Professor Robert M. Whaples - Wake Forest University
- Feb 2009 -

A sparkling, newly-minted penny might bring back the innocence and joy of childhood, but pennies have a dark side as well. For one thing, pennies cost more to make than they are worth. Even worse, pennies waste our valuable time. At the average U.S. wage, it takes only about two seconds for the typical person to earn one cent. According to a recent study, however, using a penny probably adds a bit more than two seconds to the average retail transaction. Picture yourself waiting in line to make a purchase. There are, say, three people in front of you and each of them decides to pay in cash and either fumbles around for a penny or receives one in change. If the line's length is constant, each penny use wastes the time of five people (the purchaser, the three people in line and the clerk). By the time you reach the front of the line this has been multiplied threefold and a half a minute of time has been literally wasted because when you're waiting in line you can't be doing other things - perhaps hurrying back to your own business or getting off your feet at the end of a long day. This scene is repeated untold times each day. Each instance is pretty minor, but with time valued at the average wage and pennies being used in about one-third of the roughly 100 billion annual transactions, a delay of only two seconds per penny use compounds to a loss of about $600 million per year - even if no one else is in line.

Some people say that in a penny-free marketplace rounding purchase amounts to the nearest nickel would usually mean rounding upward and this practice would burden the poor, who use cash more often. However, the evidence supporting this claim is very weak. Data I recently analyzed on nearly 200,000 transactions from a multi-state convenience store chain show that there is NO "rounding tax." The number of times consumers' bills would be rounded upward is almost precisely equal to the number of times that they would be rounded downward. If these numbers don't convince you, take a look at evidence from the Netherlands. In 2004 Dutch retailers were ready to eliminate use of the one-cent coin but customers were suspicious. To be safe, they experimented with the idea in a single town, Woerden, where prices were rounded to the nearest five cents. At the end of the test period, 83 percent of consumers said they preferred their penny-less world and the Dutch began to use the policy nationwide.
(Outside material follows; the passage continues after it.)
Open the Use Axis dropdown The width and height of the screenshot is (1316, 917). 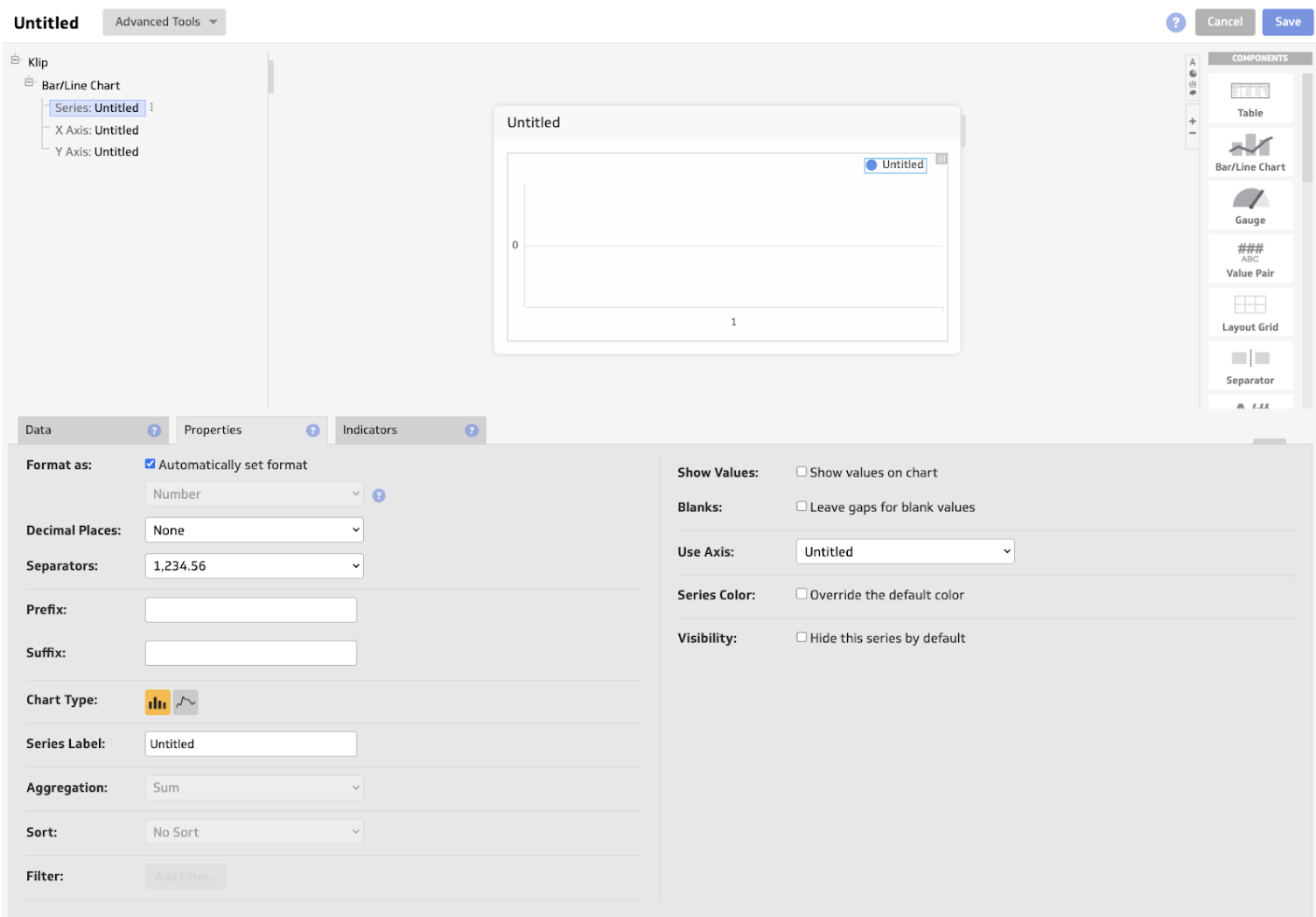(x=905, y=551)
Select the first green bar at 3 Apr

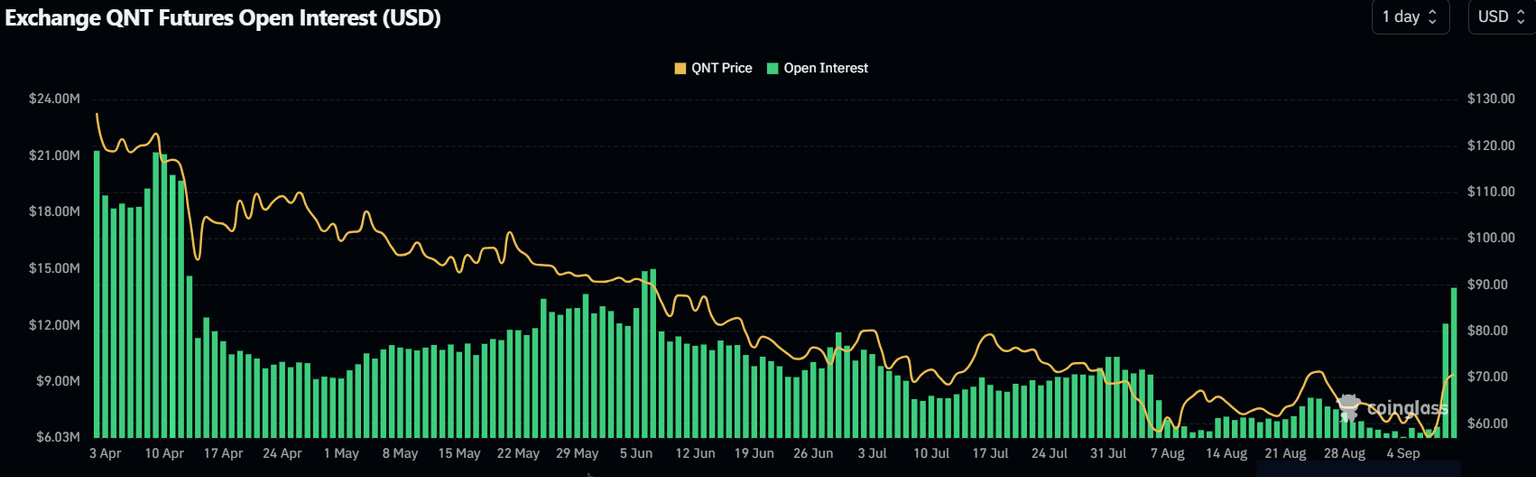96,294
It's time to stop wasting our time and money. It's time to eliminate the penny. Unfortunately, Congress refuses to take action on this issue. Therefore, to celebrate Abraham Lincoln's birthday and end the association between his noble name and the pathetic, pusillanimous penny, it's time for an end-run around our timid and distracted politicians. We need a grassroots movement. We need retailers in a single town or city to come together and stop using the penny. After customers (and retailers) experience the benefits of a penny-free world, they won't want to go back. They'll want to dump all their pennies at the nearest Coinstar and never use them again. What better place to begin this effort than Estes Park? I invite you, indeed I urge you, to join Jim Turner in making Estes Park a laboratory of American democracy. After living without the penny for a single month, ask yourselves if you miss it. Then, challenge other cities to follow. Soon people all over the country will be saying: "The people in Estes Park, Colorado pitched the penny and they don't want to go back. If it worked in Estes Park and it'll work here." If Congress can't show any leadership, then Estes Park needs to lead the way. Abe Lincoln would be proud of you.

Robert M. Whaples is a professor and chairman of economics at Wake Forest University, Winston-Salem, North Carolina. His research article "Time to Eliminate the Penny from the U.S. Coinage System: A Critical Analysis," was published in the Eastern Economic Journal in 2007.